4. "Ricky" (orig. Mike Chapman, Nicky Chinn, arr. Yankovic) – 2:36
  - Parody of "Mickey" by Toni Basil; this is an ode to I Love Lucy with Yankovic playing the part of Ricky and Tress MacNeille as Lucy. From the 1983 album "Weird Al" Yankovic.
5. "Addicted to Spuds" (orig. Robert Palmer, arr. Yankovic) – 3:50
  - "Addicted to Love" by Robert Palmer; a song about a man's obsession for potatoes and potato-based dishes. From the 1986 album Polka Party!.
6. "Living with a Hernia" (orig. Dan Hartman, Charlie Midnight, arr. Yankovic) – 3:20
  - Parody of "Living in America" by James Brown; the song discusses various types of hernias. From the 1986 album Polka Party!.
7. "Dare to Be Stupid" (Yankovic) – 3:25
  - Style parody of Devo; the song recounts a list of "stupid" things a person can do.

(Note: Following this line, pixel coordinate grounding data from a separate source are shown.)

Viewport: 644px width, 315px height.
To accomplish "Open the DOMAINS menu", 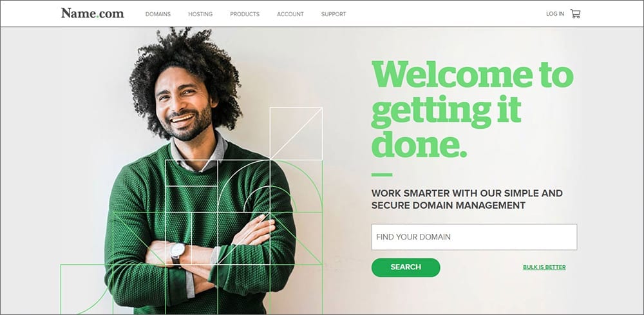I will coord(158,14).
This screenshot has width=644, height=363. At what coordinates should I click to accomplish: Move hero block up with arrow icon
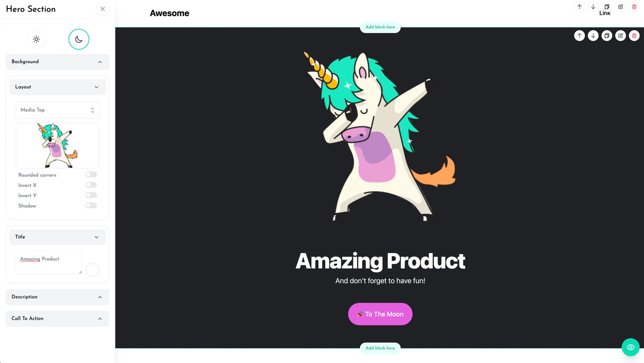(x=580, y=36)
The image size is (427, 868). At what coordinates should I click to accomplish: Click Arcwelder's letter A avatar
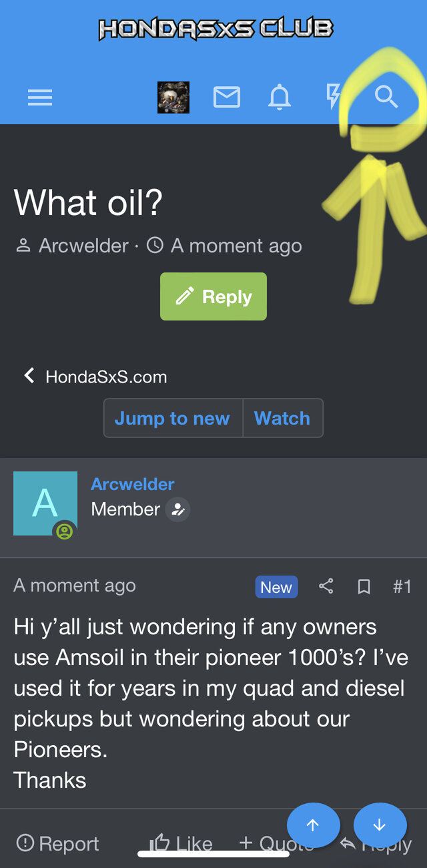tap(45, 503)
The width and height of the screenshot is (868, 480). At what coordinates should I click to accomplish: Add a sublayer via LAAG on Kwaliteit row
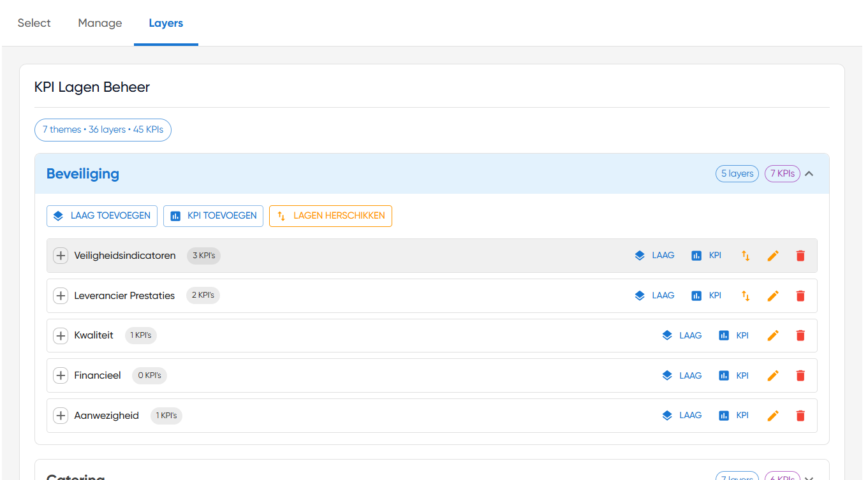click(682, 335)
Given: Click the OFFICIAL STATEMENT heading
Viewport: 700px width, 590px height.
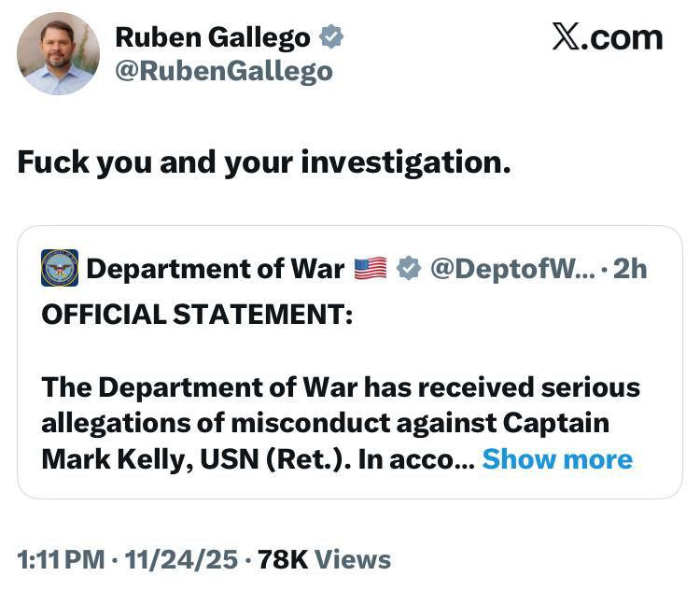Looking at the screenshot, I should (x=197, y=314).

From the 1985 album Dare to Be Stupid.
8. "Lasagna" (arr. "Weird Al" Yankovic) – 2:46
  - Parody of the folk song "La Bamba"; a song centered largely around Italians and Italian cuisine. From the 1988 album Even Worse.
9. "I Lost on Jeopardy" (orig. Greg Kihn, Steve Wright, arr. Yankovic) – 3:28
  - Parody of "Jeopardy" by The Greg Kihn Band; a Jeopardy! contestant details why he lost. From the 1984 album "Weird Al" Yankovic in 3-D.
10. "One More Minute" (Yankovic) – 4:04
  - Style parody of Elvis Presley-like doo-wop; the song describes the myriad tortures that the singer would sooner endure than spending "one more minute" with his ex-girlfriend. From the 1985 album Dare to Be Stupid.

==Certifications==

Certifications for "Weird Al" Yankovic's Greatest Hits
| Region | Certification | Certified units/sales |
| Canada (Music Canada) | Gold | 50,000^{^} |
^{^} Shipments figures based on certification alone.